[Libre-soc-dev] sv.mv x: the instruction from hell

lkcl luke.leighton at gmail.com
Sat Jun 4 09:44:16 BST 2022

* instead of LD-sequential followed by sv.mv.x just do index remap on the LD
* the element indices could overlap i.e. be overwritten by a previous element indexed-mv
   a rule could be set "undefined behaviour" but it is no different
  from setting the rule "ignore hazards" on indexed-remap
* the big difference however is that a bad instruction (as scalar)
   is made even worse by that undefined behaviour rule.

to add mv.x it would have to be proposed:

    "please accept this 32 bit scalar instruction that nobody in their
      right mind would ever use because it creates catastrophic
      read/write hazards.  oh and even when vectorised we have
      to propose undefined behaviour"


     "please accept this slightly less optimal solution which can
       save register resources, hides the undefined behaviour
       behind an index-remap instruction, and doesn't need a
       32-bit instruction from hell (mv.x) to accompany it"

the latter is clearly a much cleaner proposal.




    sv.fmv (or any other mv instruction including converters)


     svremap.indexed RA


     svremap.indexed RB
     svremap.indexed RS


      svremap.indexed RA
      sv.addi RT.v RA.v, 5

the use of *double* indexing is err where it gets fun/hilarious/obtuse.  it's even technically possible to do this:

      svremap.indexed RA
      svremap.indexed RB
      svremap.indexed RT
      sv.add RT.v RA.v, RB.v

it becomes a "get out of jail free" card for any types of operations which are more complex than the current hardware-for-loop remaps (matrix, DCT, FFT, which took 8 weeks to do)

need a triangular remap? no problem, pre-create the indices and use them as offsets with remap.indexed.

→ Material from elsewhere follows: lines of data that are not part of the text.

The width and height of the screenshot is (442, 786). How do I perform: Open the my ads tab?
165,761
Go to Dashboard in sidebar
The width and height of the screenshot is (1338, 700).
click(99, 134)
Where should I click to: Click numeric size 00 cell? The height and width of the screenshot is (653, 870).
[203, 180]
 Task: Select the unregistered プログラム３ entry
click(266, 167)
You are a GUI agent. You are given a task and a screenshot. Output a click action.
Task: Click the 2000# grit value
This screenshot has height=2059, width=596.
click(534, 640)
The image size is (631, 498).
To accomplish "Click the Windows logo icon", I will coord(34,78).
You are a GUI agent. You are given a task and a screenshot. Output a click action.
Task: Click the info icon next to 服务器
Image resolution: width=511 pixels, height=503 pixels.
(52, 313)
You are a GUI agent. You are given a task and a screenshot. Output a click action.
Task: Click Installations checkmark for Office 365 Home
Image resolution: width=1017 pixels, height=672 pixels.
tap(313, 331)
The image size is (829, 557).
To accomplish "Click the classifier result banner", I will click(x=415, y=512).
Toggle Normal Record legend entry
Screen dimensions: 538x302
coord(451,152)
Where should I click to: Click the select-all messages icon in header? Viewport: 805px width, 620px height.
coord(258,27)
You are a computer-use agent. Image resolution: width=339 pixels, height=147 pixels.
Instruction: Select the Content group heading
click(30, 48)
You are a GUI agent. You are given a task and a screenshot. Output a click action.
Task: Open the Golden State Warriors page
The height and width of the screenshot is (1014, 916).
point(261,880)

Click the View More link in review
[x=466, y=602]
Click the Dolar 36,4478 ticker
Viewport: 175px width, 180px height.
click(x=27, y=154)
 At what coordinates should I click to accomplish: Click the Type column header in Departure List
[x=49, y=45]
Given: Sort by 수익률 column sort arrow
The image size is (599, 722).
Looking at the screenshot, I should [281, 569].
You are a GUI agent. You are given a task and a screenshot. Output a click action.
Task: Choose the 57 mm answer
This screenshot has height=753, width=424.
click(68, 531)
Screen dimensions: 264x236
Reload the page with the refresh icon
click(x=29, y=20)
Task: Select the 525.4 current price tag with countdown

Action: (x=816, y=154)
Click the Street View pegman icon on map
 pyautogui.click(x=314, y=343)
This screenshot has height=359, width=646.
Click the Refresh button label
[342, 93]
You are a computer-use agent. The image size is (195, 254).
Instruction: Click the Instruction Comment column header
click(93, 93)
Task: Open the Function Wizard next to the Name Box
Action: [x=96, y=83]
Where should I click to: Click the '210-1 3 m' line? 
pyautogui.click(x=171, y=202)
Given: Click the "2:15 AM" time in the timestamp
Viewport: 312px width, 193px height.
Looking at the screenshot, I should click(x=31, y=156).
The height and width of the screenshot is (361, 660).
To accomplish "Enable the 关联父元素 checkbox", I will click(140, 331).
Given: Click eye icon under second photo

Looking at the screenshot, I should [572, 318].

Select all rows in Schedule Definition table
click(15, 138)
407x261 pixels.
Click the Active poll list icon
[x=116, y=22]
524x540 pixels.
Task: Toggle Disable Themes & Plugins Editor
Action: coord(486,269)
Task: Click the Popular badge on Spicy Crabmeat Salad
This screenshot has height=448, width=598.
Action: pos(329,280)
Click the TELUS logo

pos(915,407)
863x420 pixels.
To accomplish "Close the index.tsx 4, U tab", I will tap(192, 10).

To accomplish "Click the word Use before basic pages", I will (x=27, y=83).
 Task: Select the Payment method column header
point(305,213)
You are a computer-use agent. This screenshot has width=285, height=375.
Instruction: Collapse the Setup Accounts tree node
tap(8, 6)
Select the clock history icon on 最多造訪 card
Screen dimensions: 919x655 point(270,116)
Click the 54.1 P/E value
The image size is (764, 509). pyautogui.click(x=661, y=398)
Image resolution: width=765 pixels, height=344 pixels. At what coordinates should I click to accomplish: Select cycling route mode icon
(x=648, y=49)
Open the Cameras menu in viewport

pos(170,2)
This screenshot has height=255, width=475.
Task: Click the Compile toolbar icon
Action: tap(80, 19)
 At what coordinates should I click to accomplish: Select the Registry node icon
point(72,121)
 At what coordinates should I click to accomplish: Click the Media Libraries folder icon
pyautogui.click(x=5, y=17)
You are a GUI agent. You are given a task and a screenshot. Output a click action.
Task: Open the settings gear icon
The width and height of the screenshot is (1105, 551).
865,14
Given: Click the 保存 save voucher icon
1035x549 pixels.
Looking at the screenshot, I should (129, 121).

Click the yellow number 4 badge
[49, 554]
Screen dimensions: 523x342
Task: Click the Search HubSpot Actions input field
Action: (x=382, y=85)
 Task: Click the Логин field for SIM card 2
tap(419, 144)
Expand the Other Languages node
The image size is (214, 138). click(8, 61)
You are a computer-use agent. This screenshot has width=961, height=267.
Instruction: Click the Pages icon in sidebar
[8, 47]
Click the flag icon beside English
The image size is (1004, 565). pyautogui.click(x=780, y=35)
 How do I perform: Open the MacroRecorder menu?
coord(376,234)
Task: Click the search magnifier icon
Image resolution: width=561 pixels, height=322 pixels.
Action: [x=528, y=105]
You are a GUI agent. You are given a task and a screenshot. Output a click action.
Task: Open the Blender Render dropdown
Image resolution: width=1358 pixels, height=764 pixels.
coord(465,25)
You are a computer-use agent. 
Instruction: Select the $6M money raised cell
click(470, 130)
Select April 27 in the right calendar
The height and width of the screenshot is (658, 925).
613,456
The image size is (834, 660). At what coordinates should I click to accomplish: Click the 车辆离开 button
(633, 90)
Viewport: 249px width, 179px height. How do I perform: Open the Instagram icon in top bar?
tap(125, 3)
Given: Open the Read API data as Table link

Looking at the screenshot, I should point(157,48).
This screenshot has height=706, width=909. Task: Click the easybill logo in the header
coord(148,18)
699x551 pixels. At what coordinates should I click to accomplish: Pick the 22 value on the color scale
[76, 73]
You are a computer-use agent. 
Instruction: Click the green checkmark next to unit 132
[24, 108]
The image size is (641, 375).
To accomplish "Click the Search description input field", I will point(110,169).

bottom line is, remap.indexed fits much better with the SV paradigm, because it abstracts out the *concept* of indexing.

oh.  i just realised.  we would also need to propose fmv.x not just mv.x and it would suffer the exact same flaws.  whereas remap.indexed can apply to *all* the GPR<->FPR interchangers.

there's no way i would be comfortable proposing a faulty unusable suite of scalar fmv.x and associated GPR-FPR{.x} instructions.

does that help explain?